As these laws have come into effect their shortcomings have been revealed. For medical marijuana users to obtain full relief, total legalization of marijuana, at both state and federal levels, is needed.
Medical marijuana’s shortcomings stem from two sources. First, these laws are structured as exemptions from the criminal law. Second, marijuana remains outside of the normal systems of oversight and regulation.
The laws against marijuana encompass much more than mere possession. Excusing medical users from the criminal sanctions still leaves them subject to many restrictions. Three examples illustrate this issue.
Medical marijuana users are subject to dismissal from jobs even if they do not use it while working or under conditions in which it could affect their job performance. For instance, all employers with federal contracts are required to test their employees for illegal drugs, including marijuana, and either fire those who fail those tests or force them into rehabilitation programs. Likewise, no exceptions are made for probationers or parolees so that testing positive for marijuana, even with a state medical marijuana card, will result in a revocation and a trip to prison.

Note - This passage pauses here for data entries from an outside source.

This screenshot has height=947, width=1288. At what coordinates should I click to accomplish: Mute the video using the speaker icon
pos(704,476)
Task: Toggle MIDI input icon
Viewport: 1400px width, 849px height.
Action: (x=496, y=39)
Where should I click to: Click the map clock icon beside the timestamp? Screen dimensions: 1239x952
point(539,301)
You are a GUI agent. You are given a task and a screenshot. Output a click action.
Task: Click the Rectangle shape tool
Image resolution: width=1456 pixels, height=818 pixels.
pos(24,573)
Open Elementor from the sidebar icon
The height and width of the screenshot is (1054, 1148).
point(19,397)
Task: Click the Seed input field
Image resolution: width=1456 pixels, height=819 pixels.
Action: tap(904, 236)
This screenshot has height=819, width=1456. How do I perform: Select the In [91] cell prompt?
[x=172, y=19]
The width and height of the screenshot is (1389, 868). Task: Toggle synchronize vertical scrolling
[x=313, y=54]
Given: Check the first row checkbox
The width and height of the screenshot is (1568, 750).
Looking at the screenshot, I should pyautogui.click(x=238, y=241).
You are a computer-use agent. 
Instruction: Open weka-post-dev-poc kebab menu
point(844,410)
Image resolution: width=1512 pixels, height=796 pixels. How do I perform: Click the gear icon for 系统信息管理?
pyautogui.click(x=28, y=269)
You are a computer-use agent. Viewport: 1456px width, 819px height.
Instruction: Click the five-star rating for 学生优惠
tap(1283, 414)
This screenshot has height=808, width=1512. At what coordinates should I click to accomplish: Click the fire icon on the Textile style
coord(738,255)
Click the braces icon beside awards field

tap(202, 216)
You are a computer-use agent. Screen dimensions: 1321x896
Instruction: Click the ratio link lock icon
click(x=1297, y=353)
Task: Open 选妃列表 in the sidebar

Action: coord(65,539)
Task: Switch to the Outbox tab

Most colleges and universities have federal contracts or receive federal grants that require them to remove anyone possessing marijuana from student housing. Inability to live in dormitories places some students using medical marijuana at a disadvantage compared to those who may be using amphetamines for Attention Spectrum disorders or strong opioids for pain. While the student using medical marijuana may be barred, one receiving methadone maintenance for a heroin addiction is allowed in the dorm.
Local governments in California and Colorado have used the general illegality of marijuana as an excuse for using zoning or land use ordinances to deny permits or business licenses to marijuana distributors otherwise in conformity with state law. Local police have also used that excuse to conduct excessive surveillance of dispensaries or for stopping and searching medical users.
* * *
Medical marijuana users’ major problems arise because the plant, as illegal contraband, is excluded from normal oversight and regulation. Marijuana’s illegality shields it from most of the controls that govern the marketing of legal products.
First, those purchasing marijuana must deal with professional criminals somewhere in the distribution chain. The obvious dangers are that dealing with outlaws exposes the customer to violence and to enviromental harms from unregulated production methods. The other problems are less obvious.
Price is probably the greatest problem. Generally, contraband items sell for about one hundred times what the same product would bring legally. Good quality marijuana now sells for around $400 an ounce, while the legal price for it would be a few dollars at most. Even the quasi-legalization of medical marijuana in California has lowered prices by over twenty percent.
The purchaser of contraband never knows what he is buying. Legal consumables like food and medicines are required to have labels listing all of the contents. These goods are also tested to insure that they do not contain contaminants, including pesticides, bacteria, and fungi. While some dispensaries are labeling wares with THC content and varietal names, this practice is not uniform and is not regulated or supervised.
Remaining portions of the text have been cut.